(WHAT YOU HAVE TO DO)
Report each line of the material below that contains the string "value", copying every such line in full.

(ENTRIES)

* * * * * * *

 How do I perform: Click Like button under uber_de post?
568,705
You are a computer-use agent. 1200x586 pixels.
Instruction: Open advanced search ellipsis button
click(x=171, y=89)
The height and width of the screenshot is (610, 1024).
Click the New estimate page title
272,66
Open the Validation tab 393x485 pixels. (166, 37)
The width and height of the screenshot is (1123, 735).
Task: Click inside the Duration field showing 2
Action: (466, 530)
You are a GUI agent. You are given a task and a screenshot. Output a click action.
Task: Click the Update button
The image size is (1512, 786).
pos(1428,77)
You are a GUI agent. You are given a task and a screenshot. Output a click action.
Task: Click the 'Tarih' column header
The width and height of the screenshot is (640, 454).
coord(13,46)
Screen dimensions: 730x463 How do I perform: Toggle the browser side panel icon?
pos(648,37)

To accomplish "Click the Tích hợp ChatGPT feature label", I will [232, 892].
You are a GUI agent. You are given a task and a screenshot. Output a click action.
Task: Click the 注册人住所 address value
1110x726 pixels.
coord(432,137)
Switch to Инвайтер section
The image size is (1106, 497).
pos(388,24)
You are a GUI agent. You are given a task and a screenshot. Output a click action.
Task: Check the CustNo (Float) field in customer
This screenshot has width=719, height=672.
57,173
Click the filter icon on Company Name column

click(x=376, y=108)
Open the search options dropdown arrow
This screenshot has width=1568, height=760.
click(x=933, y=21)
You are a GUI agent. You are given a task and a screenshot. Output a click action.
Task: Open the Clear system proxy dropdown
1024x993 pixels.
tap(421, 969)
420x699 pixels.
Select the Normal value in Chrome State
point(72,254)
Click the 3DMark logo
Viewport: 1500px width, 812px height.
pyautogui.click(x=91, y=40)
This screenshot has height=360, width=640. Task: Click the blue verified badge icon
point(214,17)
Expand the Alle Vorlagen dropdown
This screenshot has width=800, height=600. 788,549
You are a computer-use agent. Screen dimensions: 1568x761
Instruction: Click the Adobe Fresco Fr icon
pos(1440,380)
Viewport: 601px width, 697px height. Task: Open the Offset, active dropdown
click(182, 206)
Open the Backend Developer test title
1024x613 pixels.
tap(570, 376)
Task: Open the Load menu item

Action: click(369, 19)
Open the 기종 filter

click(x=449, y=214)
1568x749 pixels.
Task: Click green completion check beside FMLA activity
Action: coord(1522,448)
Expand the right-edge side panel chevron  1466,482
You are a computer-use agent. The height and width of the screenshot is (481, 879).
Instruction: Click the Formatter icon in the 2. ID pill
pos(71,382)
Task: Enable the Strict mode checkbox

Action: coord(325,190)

* * * * * * *

(CORRECT OUTPUT)
Task: Click the 注册人住所 address value
Select the Normal value in Chrome State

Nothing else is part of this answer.